Highlights & Insights¶
- The design is derived from the mathematical equivalence between attention and state-space models, providing a solid theoretical foundation.
- The prompt pool + Gumbel-Softmax routing design is elegant, and SGN reuses routing information with zero overhead.
- Eliminating redundancy via single-direction scanning offers a highly appealing efficiency advantage.
- "Making Mamba non-causal like Attention" is a clear narrative and a valuable research direction.
Limitations & Future Work¶
- The prompt pool size \(T\) and intrinsic rank \(r\) require hyperparameter tuning.
- The semantic grouping of SGN is based on simple prompt routing, which may lack fine-grained grouping granularity.
- The paper only evaluates classic SR, denoising, and JPEG CAR tasks, leaving tasks like deblurring and dehazing unexplored.
- The temperature parameter of the Gumbel-Softmax might affect training stability.

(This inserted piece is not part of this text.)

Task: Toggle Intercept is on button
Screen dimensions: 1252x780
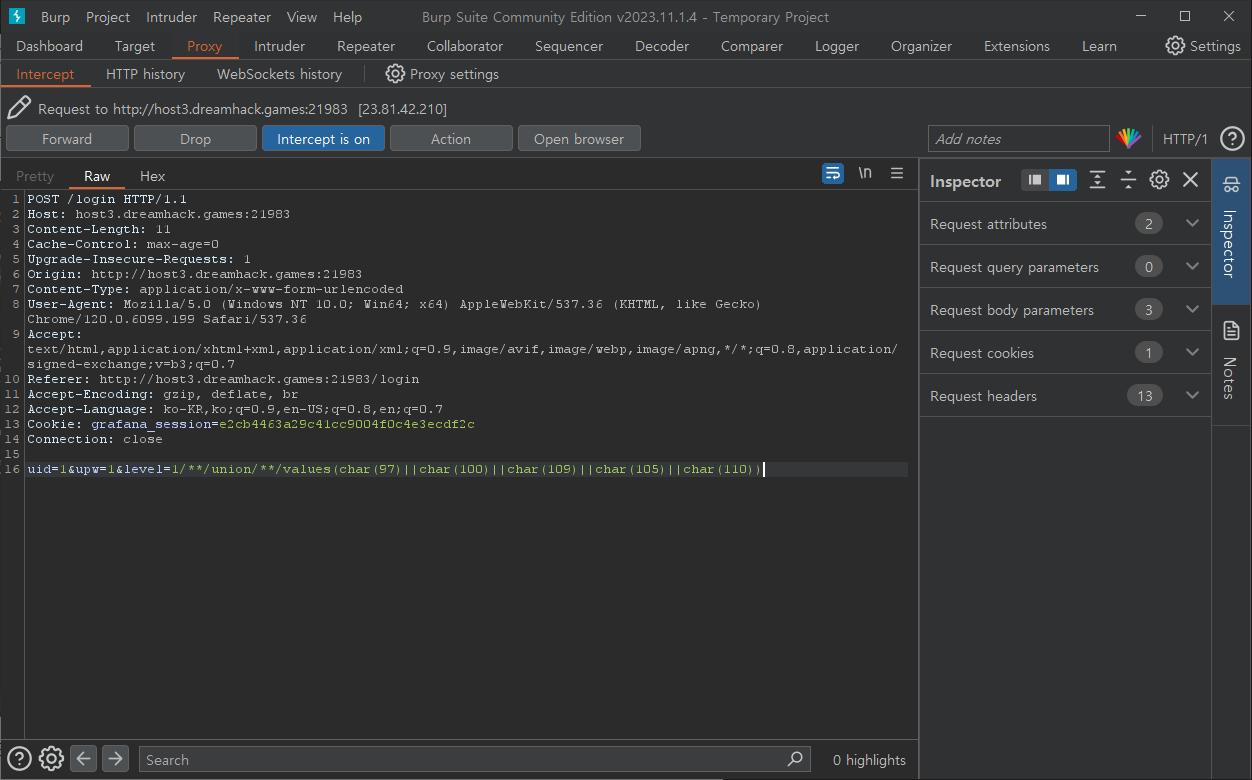Action: [323, 139]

- A direct comparison with concurrent Mamba-based restoration methods (e.g., MaIR) is lacking.
Related Work & Insights¶
- MambaIR pioneered the use of Mamba for image restoration but left the causality issue unresolved; this work serves as an official "v2" upgrade.

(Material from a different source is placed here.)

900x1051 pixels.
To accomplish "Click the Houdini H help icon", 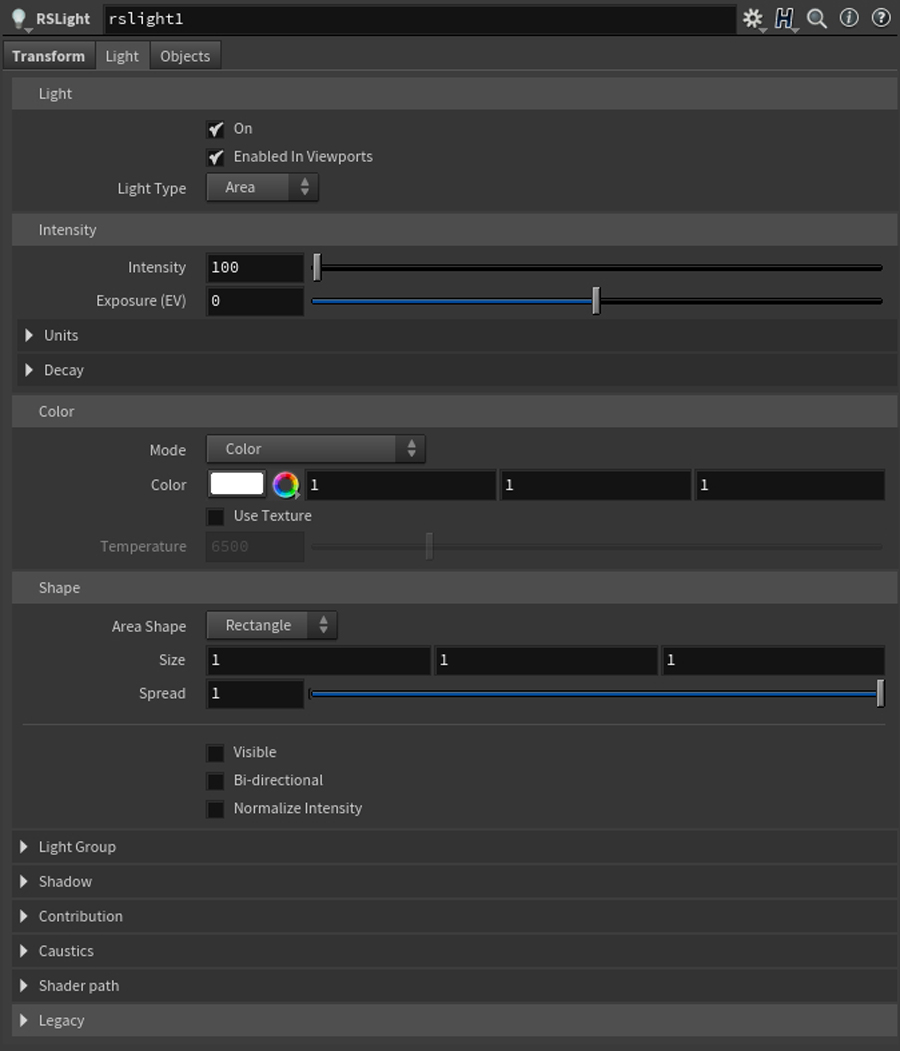I will tap(784, 19).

- ATD (Adaptive Token Dictionary) similarly introduces external knowledge into attention, though in a different manner.
- The mathematical connection between linear attention and SSMs (e.g., in Mamba-2) provides the theoretical foundation for this study.
- Insight: Architectural design should focus on "how to modify modules to solve specific problems" rather than simply "which modules to use"—injecting non-causal capabilities into causal models is a highly generalizable concept.
Rating¶
⭐⭐⭐⭐⭐